There are several limitations affecting the interpretation of our results. The study reports a single-centre experience limiting extrapolation to other units especially given the variable management approaches in the field and the range of surgical expertise undertaking surgery in this challenging group of patients. The survey used a nonvalidated questionnaire (because there are none available for this group of patients). Recall bias could confound the questionnaire results given that it was performed as a cross-sectional survey with variable and, in some patients, an extended period of follow-up between timing of surgery and administration of the questionnaire. In addition, the majority of patients had both fundoplication and gastrostomy (96%) at the time of the latest follow-up, making it difficult to determine to what degree fundoplication surgery alone provided the observed benefit. Nevertheless, despite these limitations, there was a surprising degree of parent/caregiver acceptance to the surgery, particularly in light of recent negative reviews of this treatment (6,7).

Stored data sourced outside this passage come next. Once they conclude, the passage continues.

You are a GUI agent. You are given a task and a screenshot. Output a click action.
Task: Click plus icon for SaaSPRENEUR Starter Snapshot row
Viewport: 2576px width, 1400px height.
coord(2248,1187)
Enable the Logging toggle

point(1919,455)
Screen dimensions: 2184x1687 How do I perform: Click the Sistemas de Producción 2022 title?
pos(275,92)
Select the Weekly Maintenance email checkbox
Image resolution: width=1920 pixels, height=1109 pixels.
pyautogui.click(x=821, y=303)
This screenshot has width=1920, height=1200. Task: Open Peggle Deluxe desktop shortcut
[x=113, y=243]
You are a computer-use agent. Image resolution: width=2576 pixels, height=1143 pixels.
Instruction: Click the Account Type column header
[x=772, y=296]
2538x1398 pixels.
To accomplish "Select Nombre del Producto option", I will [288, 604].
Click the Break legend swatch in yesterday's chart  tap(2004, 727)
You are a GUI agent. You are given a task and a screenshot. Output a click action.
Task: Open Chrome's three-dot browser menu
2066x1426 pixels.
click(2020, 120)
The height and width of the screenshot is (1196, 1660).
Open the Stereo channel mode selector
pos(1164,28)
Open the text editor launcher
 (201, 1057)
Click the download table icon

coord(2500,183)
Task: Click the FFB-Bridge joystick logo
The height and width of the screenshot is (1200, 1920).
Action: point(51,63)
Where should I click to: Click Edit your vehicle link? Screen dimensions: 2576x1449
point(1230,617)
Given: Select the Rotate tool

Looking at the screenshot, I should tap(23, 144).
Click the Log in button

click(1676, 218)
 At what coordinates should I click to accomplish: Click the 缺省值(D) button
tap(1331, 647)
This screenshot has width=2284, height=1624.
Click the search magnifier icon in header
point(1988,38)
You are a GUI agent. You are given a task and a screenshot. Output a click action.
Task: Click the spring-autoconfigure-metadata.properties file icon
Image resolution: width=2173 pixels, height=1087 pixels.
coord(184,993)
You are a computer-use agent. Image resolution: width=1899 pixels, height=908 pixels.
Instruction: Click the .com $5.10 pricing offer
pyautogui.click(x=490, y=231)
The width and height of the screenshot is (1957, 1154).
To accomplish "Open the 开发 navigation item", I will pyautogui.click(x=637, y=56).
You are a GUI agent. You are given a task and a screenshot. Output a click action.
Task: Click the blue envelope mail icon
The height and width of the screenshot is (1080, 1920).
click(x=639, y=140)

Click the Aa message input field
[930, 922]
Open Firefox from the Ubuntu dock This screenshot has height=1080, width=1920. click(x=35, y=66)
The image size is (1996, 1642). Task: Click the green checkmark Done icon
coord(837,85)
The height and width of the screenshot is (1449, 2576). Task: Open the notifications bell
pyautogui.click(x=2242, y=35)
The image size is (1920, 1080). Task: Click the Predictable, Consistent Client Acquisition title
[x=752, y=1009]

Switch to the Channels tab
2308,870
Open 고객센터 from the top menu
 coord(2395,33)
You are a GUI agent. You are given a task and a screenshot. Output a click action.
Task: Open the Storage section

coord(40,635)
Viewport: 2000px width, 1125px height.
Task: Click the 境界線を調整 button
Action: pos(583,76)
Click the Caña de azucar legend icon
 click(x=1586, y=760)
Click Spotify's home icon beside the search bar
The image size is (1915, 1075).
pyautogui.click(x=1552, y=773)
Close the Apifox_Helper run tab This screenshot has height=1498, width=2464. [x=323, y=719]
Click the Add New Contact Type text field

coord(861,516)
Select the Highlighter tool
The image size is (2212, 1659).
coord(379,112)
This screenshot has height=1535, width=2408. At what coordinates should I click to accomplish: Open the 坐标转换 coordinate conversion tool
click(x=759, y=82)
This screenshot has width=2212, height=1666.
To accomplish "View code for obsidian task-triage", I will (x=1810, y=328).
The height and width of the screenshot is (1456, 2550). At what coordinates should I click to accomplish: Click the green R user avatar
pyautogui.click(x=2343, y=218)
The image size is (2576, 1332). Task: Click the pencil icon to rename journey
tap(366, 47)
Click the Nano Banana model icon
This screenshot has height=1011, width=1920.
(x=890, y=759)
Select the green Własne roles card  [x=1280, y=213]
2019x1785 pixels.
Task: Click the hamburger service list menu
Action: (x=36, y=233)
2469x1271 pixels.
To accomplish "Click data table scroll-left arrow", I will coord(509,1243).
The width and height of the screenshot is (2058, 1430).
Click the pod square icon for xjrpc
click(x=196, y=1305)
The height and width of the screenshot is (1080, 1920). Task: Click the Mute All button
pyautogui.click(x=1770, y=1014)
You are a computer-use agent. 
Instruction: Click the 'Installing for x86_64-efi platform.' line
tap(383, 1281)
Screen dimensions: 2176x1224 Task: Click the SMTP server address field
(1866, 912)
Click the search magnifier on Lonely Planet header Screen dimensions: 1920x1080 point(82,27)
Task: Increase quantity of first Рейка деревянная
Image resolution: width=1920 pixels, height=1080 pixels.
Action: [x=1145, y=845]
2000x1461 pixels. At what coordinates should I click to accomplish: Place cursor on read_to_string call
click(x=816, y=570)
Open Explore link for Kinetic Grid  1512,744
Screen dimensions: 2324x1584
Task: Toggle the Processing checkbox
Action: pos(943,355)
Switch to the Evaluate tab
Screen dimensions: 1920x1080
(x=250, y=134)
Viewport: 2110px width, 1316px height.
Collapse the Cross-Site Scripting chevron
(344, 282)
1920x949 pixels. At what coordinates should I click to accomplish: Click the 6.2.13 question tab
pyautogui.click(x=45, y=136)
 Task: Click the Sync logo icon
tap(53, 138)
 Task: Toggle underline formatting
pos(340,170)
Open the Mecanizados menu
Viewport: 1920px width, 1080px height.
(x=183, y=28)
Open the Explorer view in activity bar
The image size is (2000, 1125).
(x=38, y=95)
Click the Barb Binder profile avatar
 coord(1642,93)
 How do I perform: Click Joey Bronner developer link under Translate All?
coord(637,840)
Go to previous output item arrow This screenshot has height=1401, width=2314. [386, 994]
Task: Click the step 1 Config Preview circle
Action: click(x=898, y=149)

In conclusion, our experience with Nissen fundoplication and gastrostomy in patients with a neurological impairment indicates high levels of caregiver satisfaction with the results of surgical intervention when measured 6 years after surgery and low risk of serious surgical complications. Properly conducted clinical trials are needed to clarify the issue of risk versus benefit with this surgery in patients with neurological impairment and GERD. The lack of such trials to date is testament to the difficulty in conducting prospective studies in this group of children.